=== Records provided ===
_ _ _ _ _ _ _

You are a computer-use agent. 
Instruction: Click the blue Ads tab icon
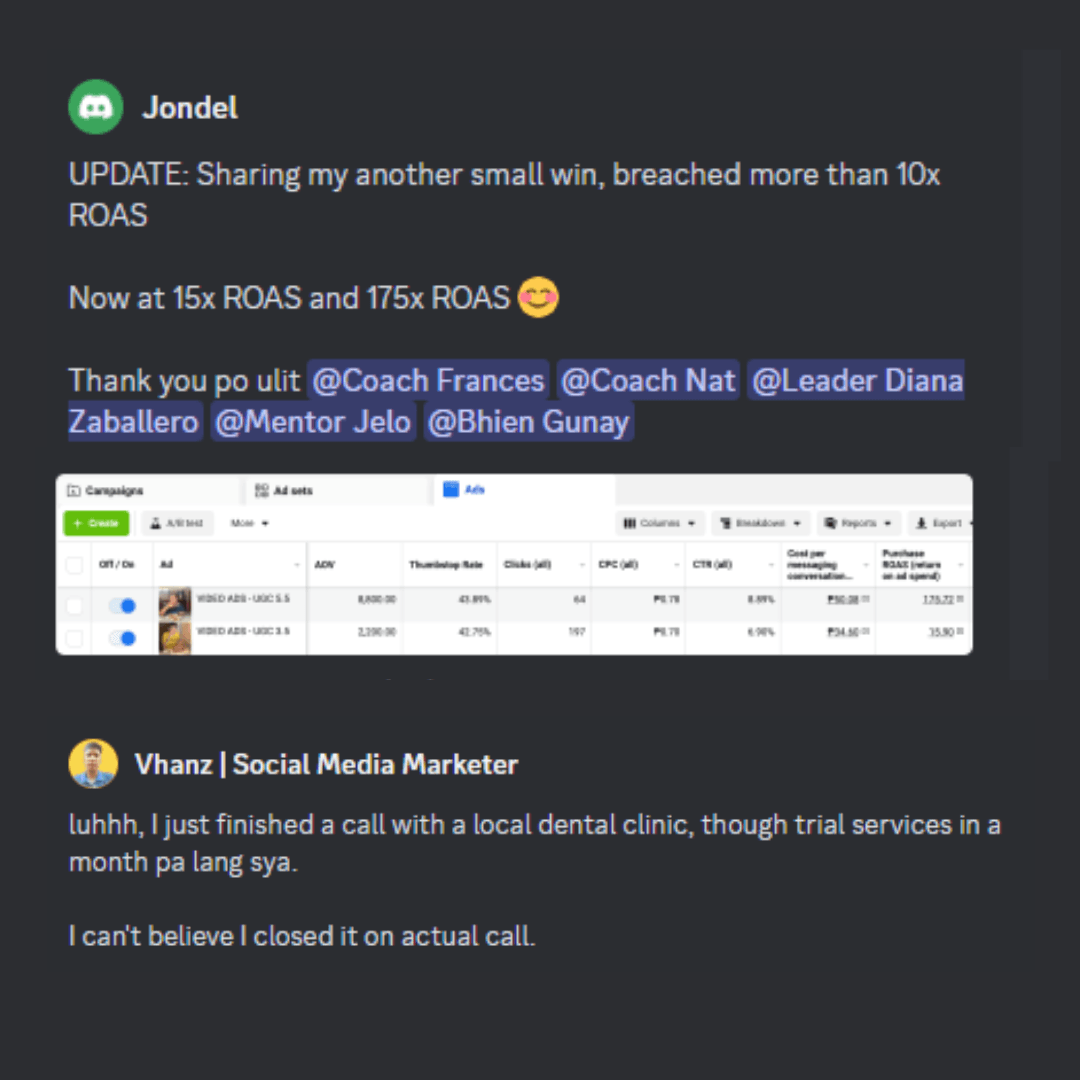(450, 490)
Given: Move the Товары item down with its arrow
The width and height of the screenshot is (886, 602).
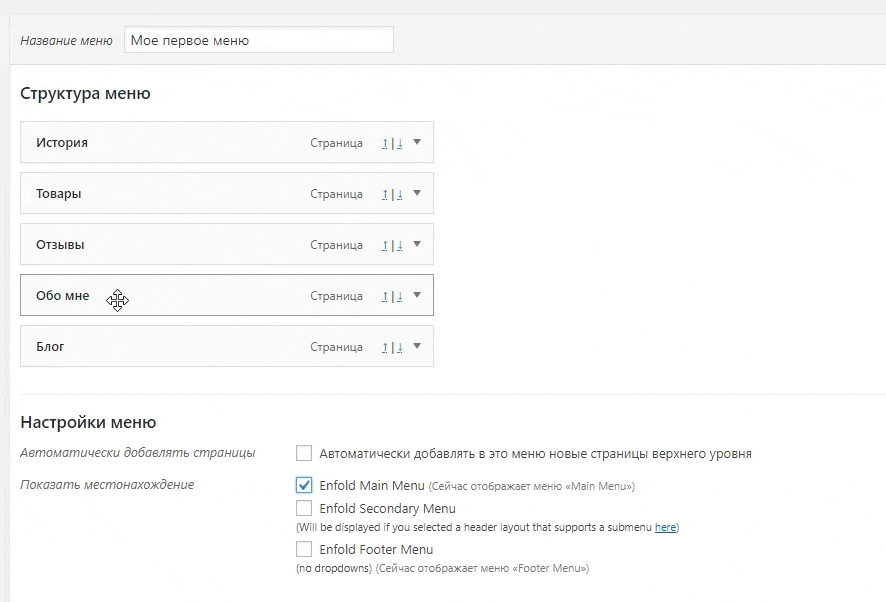Looking at the screenshot, I should [x=399, y=194].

_ _ _ _ _ _ _

=== Given request ===
Rewrite all the records above, swapping "Click" for "Tap" and changing nothing else. Leave the pictures out of your answer.

=== Answer in full ===
You are a computer-use agent. 
Instruction: Tap the blue Ads tab icon
(450, 490)
Given: Move the Товары item down with its arrow
The width and height of the screenshot is (886, 602).
Looking at the screenshot, I should [x=399, y=194].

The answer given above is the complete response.